Reading that Wall Street Journal poll and other signs in his latest newsletter, Ruy Teixeira also continued to warn Democrats about the trend with Hispanic voters:

 

Turning to the nature and size of recent Hispanic shifts against the Democrats—it’s not as bad as you think, it’s worse. . . . In the hotly-contested 2021 Virginia gubernatorial election, according to the AP-NORC VoteCast survey . . . Democrat Terry McAuliffe actually lost the Latino vote and also lost ground among black and “other race’ (chiefly Asian) voters. This deterioration of nonwhite support also can be seen in analysis of precinct-level results. . . . It is hard to avoid the conclusion that Democrats have seriously erred by lumping Hispanics in with “people of color” and assuming they embraced the activism around racial issues that dominated so much of the political scene in 2020. . . . Latino voters evinced little sympathy with the more radical demands that came to be associated with the Black Lives Matter movement. . . . [In a post-election survey,] despite showing support for some specific policing reforms, Hispanics opposed defunding the police, decreasing the size of police forces and the scope of their work and reparations for the descendants of slaves by 2:1 or more. . . . They are also patriotic.

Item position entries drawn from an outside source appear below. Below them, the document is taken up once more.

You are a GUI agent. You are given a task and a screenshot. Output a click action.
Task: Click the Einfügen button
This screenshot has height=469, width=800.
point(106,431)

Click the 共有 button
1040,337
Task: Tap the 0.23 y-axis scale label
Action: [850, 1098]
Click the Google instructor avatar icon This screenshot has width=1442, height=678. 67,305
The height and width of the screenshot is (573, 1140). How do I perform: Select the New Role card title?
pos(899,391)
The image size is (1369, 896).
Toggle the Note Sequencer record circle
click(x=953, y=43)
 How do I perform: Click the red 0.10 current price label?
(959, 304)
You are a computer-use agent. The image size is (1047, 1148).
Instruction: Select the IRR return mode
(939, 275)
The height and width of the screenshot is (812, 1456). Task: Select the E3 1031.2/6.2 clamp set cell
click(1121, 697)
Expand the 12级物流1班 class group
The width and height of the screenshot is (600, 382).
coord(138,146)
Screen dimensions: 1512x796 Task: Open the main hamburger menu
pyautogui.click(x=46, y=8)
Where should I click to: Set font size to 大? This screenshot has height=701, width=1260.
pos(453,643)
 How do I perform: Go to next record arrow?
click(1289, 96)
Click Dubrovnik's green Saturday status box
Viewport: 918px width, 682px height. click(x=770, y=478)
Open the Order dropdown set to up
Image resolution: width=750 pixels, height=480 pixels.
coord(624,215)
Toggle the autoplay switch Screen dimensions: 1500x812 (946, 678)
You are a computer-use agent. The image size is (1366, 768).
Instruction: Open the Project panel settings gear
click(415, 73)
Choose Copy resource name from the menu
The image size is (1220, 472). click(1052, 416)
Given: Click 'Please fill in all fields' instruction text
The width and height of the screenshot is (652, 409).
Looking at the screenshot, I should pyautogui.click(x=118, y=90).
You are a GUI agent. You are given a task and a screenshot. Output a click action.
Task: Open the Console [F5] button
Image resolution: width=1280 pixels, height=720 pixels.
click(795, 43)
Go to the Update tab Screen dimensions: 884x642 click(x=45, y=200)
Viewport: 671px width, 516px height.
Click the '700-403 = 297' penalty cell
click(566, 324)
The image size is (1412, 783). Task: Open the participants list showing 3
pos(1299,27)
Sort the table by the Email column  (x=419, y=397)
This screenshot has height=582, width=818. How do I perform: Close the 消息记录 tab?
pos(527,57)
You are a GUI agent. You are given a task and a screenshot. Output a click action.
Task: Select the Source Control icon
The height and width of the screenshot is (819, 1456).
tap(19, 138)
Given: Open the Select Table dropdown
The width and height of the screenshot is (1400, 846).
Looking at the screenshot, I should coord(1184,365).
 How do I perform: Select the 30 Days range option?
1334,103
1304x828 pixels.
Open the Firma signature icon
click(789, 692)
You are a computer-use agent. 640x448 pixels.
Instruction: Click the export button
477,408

By well over 3:1, Hispanics in the . . . survey said they would rather be a citizen of the United States than any other country in the world and by 35 points said they were proud of the way American democracy works.

 

If you listened to the pessimists for the past decade and a half warning about an “invasion” of people who did not share our values and could not be assimilated into America, you would never have expected these survey results. We turn out, as a nation, to be better at passing on our principles and culture than conservative pessimists think. That even includes selling new arrivals on the value of enforcing our immigration laws.

 

On the other hand, paranoia about immigrants and non-white ethnic groups can be a self-fulfilling prophecy. Republicans who give up trying to reach voters will find that they do not reach them. Even Donald Trump’s campaign in 2020 spent less time bashing immigrants and more time highlighting immigrant stories and appeals to Hispanics and South Asians. One of Trump’s assets as a politician was his salesman’s shamelessness: He was never afraid to ask for votes even from people whom one might expect to be skeptical. That helped.

 

What does all this say for the party’s immigration policy going forward? Will the same process continue for other immigrant groups in the future? One thing Smith notes is that the shift among Hispanics has taken place after the end of the big waves of Hispanic immigration. That, in effect, suggests that Republicans who are worried (if we are analyzing immigration in strictly partisan terms) about waves of new voters should think less in terms of restricting immigration generally than in terms of having a more even and diverse flow that is not composed disproportionately of new arrivals from a single country or region. After all, the electoral problem for Republicans is not that Hispanics were undergoing the classic American immigrant experience, but that so many of them were doing so at the same time, often in communities with one another. A balanced mix of skilled and unskilled immigrants, varied in their origins, present less of a demographic bulge that can be politically exploited in the short term.

 

The future of immigration to the United States will likely be dominated by the groups that have been overtaking Hispanics since 2010: newcomers from Asia, South Asia, and the heartland of the Muslim world. Hispanic Americans are, like the Irish, Italians, and other European groups, still fundamentally Western. They are mostly Christians, speak a Western language, and came from countries established by Europeans. While there are other optimistic stories that can be told about immigrant groups from non-Western societies and non-Judeo-Christian religious backgrounds, it is unwise to simply assume the same trajectory. But we would be well-advised to be less consumed by fear that new immigrants and their descendants will permanently tilt the partisan balance of the country, and less worried about compromising our principles rather than simply doing outreach and treating people with respect.